## Begin Given information

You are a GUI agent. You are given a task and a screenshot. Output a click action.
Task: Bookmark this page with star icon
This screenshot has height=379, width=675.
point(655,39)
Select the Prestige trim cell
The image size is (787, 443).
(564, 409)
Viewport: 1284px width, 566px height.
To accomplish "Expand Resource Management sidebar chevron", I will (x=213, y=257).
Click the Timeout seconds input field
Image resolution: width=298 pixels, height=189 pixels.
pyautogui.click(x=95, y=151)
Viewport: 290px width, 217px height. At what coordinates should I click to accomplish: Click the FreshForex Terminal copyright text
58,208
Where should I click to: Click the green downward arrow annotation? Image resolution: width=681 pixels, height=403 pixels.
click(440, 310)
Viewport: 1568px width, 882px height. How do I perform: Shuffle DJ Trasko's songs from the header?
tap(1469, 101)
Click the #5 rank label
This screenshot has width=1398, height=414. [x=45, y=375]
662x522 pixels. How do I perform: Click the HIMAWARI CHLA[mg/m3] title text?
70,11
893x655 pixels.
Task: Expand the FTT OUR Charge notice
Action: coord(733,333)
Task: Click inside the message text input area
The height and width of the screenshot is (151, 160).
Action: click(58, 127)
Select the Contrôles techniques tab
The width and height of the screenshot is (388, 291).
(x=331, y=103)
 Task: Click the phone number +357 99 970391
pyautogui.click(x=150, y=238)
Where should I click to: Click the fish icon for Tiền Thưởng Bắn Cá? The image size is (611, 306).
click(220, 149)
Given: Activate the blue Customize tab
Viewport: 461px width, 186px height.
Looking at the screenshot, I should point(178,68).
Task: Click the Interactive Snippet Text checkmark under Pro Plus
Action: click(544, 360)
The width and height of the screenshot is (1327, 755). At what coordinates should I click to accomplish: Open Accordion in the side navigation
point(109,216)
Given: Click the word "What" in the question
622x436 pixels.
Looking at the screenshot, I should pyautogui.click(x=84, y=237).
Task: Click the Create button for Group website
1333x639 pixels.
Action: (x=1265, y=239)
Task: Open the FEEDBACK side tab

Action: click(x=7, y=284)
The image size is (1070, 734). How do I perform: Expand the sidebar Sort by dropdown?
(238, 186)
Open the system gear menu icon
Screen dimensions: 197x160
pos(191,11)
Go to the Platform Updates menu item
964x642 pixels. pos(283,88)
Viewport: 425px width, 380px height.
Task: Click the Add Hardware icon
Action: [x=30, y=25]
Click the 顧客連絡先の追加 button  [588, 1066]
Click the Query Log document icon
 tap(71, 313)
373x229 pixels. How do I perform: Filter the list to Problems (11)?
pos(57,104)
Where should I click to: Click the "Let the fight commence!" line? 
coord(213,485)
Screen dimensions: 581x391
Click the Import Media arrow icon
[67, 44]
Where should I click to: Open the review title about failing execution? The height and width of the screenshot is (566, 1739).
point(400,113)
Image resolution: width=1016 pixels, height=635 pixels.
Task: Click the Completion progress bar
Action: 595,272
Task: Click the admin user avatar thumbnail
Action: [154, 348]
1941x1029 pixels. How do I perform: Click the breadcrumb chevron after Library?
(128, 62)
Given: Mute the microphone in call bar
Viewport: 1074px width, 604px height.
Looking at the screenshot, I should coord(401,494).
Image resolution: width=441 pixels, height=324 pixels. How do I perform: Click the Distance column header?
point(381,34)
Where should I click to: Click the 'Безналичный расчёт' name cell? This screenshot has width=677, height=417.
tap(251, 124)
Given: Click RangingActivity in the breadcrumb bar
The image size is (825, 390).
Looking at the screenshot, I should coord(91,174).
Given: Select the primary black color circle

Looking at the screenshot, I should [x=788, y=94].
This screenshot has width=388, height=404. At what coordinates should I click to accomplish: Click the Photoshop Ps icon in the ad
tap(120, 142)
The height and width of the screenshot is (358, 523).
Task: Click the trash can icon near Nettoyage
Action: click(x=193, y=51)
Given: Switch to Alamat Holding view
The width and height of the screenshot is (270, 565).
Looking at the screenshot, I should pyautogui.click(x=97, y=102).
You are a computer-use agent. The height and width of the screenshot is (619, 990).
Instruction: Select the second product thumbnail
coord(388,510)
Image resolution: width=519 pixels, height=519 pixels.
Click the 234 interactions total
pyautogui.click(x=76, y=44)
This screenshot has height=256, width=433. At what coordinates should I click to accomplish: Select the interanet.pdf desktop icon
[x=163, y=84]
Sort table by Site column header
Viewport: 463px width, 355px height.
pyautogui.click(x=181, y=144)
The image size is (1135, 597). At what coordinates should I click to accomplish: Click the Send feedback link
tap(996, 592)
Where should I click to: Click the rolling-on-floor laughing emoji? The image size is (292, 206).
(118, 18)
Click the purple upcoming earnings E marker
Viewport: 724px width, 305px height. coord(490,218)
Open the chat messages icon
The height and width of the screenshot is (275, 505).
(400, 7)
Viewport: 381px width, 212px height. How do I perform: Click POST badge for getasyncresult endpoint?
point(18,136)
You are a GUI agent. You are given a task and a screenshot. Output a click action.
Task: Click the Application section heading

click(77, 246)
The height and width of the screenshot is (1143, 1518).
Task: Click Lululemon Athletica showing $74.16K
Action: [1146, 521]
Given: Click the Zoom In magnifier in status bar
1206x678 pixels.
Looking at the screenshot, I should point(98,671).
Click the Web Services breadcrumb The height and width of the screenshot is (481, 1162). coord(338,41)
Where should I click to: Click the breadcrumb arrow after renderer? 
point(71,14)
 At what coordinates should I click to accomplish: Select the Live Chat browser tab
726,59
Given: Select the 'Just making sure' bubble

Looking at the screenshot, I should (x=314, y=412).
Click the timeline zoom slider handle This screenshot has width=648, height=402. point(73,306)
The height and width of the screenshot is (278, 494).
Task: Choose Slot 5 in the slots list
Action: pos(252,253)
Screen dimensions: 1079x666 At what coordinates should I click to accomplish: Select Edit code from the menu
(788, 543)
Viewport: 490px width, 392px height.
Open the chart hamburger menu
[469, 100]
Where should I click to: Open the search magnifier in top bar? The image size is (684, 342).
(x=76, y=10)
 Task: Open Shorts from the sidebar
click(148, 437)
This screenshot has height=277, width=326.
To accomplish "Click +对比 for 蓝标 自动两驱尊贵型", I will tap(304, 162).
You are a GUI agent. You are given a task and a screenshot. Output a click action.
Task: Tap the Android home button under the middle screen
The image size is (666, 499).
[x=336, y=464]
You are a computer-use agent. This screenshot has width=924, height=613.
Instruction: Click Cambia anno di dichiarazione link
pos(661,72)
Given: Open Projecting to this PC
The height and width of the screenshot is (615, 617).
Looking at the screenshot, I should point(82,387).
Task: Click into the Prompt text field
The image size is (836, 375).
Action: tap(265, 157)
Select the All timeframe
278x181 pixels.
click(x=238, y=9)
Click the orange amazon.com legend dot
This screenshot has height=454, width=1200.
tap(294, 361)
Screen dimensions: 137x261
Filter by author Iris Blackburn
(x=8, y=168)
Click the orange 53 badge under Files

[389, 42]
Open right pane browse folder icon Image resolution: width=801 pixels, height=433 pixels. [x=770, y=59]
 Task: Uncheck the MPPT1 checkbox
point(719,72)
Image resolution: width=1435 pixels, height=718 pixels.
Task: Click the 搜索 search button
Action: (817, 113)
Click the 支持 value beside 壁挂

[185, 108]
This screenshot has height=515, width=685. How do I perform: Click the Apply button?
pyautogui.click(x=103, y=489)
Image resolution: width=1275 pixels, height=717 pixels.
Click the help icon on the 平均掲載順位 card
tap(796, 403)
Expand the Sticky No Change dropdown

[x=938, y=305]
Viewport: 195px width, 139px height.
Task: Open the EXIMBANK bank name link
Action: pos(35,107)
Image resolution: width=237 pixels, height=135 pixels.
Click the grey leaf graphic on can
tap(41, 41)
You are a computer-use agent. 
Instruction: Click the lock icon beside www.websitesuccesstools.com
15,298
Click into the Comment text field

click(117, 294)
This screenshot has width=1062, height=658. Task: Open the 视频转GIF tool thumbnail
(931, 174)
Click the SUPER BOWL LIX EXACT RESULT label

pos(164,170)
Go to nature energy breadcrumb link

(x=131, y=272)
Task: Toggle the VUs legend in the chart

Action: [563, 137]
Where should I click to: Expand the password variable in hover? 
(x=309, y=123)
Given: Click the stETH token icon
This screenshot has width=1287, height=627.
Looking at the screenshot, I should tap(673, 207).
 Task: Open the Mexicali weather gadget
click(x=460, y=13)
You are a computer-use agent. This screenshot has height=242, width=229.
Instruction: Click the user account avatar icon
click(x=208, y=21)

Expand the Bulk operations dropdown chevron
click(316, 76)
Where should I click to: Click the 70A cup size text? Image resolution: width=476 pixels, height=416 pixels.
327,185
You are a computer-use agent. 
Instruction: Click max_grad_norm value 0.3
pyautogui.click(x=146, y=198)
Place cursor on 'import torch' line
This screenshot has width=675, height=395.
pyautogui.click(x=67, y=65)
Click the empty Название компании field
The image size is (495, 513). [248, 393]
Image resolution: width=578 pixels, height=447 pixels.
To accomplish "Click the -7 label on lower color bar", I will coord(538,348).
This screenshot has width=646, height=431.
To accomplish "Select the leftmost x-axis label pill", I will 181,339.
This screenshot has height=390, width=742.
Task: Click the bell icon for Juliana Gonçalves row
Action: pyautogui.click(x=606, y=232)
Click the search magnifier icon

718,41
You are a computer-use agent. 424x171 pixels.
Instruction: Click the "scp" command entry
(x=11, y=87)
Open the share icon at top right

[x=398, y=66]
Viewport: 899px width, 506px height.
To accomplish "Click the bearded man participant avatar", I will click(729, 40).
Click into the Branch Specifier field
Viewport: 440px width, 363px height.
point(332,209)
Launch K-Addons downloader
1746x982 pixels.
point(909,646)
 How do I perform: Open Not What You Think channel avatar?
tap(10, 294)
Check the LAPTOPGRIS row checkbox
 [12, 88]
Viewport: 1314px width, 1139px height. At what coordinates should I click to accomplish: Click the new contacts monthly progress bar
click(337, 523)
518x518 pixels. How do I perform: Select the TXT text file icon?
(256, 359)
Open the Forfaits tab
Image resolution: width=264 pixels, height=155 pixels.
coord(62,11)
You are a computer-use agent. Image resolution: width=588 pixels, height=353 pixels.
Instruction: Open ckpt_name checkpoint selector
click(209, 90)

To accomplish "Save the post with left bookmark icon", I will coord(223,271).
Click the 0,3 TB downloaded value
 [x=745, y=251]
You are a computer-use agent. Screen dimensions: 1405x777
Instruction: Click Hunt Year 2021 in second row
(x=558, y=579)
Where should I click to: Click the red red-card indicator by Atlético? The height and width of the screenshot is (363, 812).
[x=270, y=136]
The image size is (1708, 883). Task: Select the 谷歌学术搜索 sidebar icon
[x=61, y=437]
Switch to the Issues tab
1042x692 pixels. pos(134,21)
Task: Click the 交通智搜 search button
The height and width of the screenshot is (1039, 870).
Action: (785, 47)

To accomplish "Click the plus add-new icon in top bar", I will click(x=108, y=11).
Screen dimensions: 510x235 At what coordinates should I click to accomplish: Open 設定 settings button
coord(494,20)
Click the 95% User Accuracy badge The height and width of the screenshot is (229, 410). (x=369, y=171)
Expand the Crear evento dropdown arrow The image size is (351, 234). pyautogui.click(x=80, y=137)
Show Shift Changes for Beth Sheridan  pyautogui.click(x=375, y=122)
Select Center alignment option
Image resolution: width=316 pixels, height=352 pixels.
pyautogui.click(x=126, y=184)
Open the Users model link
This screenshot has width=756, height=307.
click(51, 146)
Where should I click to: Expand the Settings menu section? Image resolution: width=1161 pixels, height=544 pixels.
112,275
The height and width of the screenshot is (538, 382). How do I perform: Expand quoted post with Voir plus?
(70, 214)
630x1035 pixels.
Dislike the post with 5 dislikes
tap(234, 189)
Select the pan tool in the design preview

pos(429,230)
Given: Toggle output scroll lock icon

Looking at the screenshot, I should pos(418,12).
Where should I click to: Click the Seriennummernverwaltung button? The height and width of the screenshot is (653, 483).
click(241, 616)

## End Given information

Copy out the records verbatim, starting with the line that contains "Click into the Branch Specifier field" and ending with the line that contains "coord(62,11)", both lines included.

*Completed exercise:*
Click into the Branch Specifier field
Viewport: 440px width, 363px height.
point(332,209)
Launch K-Addons downloader
1746x982 pixels.
point(909,646)
 How do I perform: Open Not What You Think channel avatar?
tap(10, 294)
Check the LAPTOPGRIS row checkbox
 [12, 88]
Viewport: 1314px width, 1139px height. At what coordinates should I click to accomplish: Click the new contacts monthly progress bar
click(337, 523)
518x518 pixels. How do I perform: Select the TXT text file icon?
(256, 359)
Open the Forfaits tab
Image resolution: width=264 pixels, height=155 pixels.
coord(62,11)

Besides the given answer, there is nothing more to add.